Non manca, come nei noir anni ’40, la figura della femme fatale protagonista anche dei film in bianco e nero di quegli anni. In questo senso si può affermare che questo libro sia figlio del suo tempo. La misoginia di quel periodo prevedeva la presenza di una donna bella e giovane ma estremamente vacua, incapace di provare sentimenti reali per chiunque, che usa il suo fascino per irretire uomini abbienti e assicurarsi la vita che desidera fatta di shopping e basata sullo sfoggiare vestiti alla moda, cappellini abbinati che poi finiranno presto nel dimenticatoio nell’armadio così come i suoi marmocchi staranno in un sempiterno torpore tra le braccia a foggia di quercia di anziane badanti sovrappeso fino a quando non saranno da ostentare presso amicizie selezionate.
In definitiva, posso confermare che il merito maggiore del romanzo è il saper coinvolgere efficacemente il lettore nella ricerca di informazioni sull’ enigmatico Roy Keaney insieme a Bayard Paulton.
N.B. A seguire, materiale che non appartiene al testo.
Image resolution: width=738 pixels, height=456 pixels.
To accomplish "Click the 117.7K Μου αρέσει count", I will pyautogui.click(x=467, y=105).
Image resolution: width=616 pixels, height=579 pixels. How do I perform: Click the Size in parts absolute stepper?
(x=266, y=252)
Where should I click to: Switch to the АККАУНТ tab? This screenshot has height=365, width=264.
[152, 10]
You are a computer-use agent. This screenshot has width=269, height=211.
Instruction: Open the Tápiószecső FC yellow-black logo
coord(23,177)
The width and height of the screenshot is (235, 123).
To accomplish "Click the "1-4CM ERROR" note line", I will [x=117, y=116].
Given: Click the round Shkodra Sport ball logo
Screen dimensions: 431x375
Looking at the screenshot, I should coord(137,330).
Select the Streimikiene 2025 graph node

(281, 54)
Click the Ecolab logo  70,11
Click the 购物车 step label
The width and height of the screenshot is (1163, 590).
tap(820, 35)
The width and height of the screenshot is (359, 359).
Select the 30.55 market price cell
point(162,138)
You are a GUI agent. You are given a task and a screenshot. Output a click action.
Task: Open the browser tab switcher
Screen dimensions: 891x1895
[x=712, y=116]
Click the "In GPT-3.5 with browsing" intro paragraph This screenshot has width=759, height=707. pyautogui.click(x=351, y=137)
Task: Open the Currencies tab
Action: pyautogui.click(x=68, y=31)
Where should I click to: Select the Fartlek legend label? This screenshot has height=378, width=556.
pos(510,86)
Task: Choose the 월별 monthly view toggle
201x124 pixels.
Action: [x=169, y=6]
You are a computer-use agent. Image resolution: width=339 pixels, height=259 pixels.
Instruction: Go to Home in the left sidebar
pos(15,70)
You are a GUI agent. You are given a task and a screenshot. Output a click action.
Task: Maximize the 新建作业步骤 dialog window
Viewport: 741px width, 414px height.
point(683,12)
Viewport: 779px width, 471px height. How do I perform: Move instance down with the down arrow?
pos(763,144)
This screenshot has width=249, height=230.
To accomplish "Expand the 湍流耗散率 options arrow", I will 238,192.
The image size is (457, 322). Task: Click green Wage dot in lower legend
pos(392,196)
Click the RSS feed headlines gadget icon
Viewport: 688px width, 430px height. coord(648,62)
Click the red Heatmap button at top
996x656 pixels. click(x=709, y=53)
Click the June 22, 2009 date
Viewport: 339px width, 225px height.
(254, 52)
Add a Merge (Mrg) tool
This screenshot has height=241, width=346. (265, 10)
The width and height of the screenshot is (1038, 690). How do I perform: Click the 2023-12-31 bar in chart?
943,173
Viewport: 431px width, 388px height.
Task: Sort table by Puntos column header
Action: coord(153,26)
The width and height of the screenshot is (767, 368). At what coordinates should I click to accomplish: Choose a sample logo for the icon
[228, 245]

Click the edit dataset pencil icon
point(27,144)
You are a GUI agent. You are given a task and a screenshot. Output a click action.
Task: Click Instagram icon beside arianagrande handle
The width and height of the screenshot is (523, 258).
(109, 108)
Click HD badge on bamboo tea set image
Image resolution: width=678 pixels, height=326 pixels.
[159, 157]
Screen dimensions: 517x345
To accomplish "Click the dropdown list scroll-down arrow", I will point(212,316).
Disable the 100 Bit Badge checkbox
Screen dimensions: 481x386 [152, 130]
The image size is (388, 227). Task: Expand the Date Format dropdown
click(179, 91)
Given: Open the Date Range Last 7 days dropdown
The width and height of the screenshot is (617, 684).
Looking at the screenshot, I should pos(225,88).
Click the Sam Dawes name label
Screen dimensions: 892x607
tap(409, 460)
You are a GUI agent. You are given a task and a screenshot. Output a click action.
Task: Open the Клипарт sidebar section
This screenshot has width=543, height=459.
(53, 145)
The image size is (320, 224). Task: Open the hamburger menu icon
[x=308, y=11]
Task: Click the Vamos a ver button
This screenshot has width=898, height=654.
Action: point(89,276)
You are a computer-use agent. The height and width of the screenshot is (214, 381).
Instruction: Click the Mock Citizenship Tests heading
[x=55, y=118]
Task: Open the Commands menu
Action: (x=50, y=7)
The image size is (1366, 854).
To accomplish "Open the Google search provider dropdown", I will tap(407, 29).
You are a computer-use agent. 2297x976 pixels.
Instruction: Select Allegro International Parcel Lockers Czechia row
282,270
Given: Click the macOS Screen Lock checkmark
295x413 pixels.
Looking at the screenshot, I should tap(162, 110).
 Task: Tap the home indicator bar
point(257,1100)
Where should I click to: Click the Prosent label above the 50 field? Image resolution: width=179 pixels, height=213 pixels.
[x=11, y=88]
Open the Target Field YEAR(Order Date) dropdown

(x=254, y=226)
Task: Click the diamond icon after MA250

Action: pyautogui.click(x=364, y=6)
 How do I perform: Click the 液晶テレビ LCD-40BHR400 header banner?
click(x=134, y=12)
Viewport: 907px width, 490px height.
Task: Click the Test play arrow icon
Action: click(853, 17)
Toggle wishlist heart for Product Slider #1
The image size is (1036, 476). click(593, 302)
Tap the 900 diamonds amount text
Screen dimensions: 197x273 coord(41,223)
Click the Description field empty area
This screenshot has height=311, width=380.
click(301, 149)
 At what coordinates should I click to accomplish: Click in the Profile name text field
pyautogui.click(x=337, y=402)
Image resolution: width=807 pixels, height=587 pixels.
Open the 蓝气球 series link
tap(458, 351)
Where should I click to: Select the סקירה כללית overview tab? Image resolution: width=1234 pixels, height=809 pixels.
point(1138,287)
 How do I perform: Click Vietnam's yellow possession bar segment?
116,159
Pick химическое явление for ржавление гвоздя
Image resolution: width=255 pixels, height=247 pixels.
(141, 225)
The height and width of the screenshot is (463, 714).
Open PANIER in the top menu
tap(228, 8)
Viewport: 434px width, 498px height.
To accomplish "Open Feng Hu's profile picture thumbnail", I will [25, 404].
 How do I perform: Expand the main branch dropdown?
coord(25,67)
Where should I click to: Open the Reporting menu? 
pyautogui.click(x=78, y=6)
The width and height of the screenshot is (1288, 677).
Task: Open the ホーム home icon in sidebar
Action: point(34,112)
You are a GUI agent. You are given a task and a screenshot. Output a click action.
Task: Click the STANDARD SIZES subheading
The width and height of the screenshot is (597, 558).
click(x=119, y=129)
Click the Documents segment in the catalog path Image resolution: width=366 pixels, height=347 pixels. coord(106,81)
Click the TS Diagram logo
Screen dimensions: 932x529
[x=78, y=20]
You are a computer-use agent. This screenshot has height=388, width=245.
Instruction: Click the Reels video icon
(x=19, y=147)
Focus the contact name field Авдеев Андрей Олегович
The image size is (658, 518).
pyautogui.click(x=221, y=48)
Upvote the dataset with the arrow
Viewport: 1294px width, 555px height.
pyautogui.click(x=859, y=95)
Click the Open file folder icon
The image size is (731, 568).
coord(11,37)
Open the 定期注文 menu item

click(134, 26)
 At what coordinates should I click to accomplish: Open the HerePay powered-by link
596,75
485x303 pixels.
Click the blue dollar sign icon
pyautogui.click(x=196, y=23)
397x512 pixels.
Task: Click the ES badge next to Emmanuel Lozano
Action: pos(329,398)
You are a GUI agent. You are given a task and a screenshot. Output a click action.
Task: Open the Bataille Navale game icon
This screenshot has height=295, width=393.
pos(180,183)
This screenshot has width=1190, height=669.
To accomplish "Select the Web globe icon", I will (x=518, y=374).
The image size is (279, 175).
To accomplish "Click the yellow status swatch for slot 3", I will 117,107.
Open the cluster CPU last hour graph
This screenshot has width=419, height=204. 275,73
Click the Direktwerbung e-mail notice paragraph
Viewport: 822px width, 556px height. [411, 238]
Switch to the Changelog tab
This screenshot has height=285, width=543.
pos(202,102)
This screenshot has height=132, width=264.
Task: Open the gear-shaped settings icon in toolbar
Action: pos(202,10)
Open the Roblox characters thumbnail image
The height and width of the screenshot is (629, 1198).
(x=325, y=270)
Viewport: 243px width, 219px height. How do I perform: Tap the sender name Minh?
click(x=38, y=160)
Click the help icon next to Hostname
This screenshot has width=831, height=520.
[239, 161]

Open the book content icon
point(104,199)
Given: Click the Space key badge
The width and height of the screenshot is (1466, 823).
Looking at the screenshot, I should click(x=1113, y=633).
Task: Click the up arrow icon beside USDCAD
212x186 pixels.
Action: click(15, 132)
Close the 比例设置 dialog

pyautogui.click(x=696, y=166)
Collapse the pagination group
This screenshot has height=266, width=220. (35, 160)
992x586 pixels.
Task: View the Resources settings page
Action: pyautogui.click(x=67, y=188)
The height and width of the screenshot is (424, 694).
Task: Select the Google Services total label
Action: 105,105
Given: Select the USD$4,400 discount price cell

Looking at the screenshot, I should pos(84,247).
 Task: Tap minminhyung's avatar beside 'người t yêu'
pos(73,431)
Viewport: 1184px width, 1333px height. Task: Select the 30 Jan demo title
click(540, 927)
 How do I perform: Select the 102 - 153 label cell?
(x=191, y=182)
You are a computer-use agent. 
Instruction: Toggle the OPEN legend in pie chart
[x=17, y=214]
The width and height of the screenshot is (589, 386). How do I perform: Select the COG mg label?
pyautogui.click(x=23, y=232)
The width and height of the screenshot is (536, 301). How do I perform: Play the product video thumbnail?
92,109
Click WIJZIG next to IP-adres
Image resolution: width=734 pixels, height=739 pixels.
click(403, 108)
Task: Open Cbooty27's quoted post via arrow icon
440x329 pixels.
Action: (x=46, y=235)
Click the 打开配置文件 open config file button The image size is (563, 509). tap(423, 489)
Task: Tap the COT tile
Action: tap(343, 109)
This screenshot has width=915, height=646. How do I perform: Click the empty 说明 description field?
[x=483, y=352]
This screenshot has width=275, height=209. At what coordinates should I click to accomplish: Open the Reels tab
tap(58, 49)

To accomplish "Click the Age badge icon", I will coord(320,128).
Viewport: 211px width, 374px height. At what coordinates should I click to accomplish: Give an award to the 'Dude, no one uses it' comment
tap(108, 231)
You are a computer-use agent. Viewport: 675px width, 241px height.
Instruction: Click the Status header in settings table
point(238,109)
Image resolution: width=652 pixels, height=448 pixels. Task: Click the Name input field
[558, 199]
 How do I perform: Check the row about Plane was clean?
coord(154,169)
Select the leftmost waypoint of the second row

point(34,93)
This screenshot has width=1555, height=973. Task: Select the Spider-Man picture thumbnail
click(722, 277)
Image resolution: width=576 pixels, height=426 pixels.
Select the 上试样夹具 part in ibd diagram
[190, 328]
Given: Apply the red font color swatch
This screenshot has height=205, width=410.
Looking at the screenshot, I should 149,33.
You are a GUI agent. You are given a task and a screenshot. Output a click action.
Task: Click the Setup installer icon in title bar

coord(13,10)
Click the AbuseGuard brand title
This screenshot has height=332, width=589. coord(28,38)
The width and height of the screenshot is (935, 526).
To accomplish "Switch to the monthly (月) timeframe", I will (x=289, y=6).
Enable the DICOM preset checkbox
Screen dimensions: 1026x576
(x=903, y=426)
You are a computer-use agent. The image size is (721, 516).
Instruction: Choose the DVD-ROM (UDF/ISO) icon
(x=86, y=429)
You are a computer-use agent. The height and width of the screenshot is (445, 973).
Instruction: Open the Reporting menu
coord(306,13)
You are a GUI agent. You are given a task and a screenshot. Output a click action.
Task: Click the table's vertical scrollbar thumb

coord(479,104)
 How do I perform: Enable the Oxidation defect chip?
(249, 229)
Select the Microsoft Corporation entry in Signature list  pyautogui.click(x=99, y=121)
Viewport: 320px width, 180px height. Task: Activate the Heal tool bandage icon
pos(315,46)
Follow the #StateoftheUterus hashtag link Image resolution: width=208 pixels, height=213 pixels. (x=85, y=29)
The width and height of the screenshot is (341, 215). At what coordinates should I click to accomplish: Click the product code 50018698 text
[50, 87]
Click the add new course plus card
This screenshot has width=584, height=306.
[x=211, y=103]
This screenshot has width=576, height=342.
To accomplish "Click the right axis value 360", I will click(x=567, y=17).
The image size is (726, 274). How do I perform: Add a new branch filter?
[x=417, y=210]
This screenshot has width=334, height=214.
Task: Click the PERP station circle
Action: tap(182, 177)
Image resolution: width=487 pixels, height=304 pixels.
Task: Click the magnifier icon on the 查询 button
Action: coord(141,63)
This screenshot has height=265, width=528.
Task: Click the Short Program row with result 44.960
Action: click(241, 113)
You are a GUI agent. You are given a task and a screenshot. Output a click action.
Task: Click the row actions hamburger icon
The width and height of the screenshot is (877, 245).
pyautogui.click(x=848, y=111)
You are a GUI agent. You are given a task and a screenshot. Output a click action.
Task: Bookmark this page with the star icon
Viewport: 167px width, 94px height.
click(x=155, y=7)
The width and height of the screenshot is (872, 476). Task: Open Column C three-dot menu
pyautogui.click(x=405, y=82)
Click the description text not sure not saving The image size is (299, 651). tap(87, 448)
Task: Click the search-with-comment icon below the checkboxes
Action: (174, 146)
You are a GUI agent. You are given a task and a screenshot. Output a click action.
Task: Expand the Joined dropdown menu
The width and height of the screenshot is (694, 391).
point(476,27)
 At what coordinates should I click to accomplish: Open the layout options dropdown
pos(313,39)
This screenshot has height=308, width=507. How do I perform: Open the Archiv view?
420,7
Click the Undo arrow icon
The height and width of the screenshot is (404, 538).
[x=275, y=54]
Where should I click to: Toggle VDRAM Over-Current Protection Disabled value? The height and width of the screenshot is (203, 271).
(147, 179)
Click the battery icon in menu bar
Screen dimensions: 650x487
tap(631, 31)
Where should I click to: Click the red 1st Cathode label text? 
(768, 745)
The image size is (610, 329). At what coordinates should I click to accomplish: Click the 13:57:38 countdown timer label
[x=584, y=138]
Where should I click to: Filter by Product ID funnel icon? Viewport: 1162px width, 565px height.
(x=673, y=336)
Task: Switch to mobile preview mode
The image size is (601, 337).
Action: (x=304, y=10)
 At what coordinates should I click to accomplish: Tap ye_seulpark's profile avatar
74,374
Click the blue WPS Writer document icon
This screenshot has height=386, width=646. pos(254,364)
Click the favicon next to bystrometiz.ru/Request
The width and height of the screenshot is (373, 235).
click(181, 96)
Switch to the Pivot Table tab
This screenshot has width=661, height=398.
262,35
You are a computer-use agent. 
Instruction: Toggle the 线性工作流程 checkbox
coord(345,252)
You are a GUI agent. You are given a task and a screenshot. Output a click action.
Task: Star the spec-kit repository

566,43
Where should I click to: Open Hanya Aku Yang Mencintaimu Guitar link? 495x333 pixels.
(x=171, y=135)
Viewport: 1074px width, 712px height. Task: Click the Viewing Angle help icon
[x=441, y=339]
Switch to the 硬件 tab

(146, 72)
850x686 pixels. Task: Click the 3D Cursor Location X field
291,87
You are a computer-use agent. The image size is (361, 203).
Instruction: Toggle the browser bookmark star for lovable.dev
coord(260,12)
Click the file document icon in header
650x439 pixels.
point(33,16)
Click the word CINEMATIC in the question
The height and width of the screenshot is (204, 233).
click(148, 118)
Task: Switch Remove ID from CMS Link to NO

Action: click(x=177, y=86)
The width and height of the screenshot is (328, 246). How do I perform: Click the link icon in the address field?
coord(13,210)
Il primo, suicida, il grande assente, viene ricordato da varie comparse che raccontano anche di se stessi, incalzati da domande atte a cercare di svelare il motivo del suo tragico gesto. Ne scaturisce un panorama desolato, avvelenato da ambizioni malsane e frequentazioni ambigue. L’espressività e la psicologia dei personaggi è delineata in maniera raffinata e avvincente. La reminiscenza stessa del defunto è riconducibile ad una brace accesa più che ad un fuoco fatuo e, sebbene Sciascia paragonò questo scritto ad un’opera di Steinbeck o Faulkner, a me Roy fa pensare di più a Suttree, protagonista dell’omonimo romanzo di Cormac McCarthy. Capitolo dopo capitolo lo spirito del suicida con la sua inquietudine ci condurrà, in un crescendo di tensione, a scoprire l’arcano.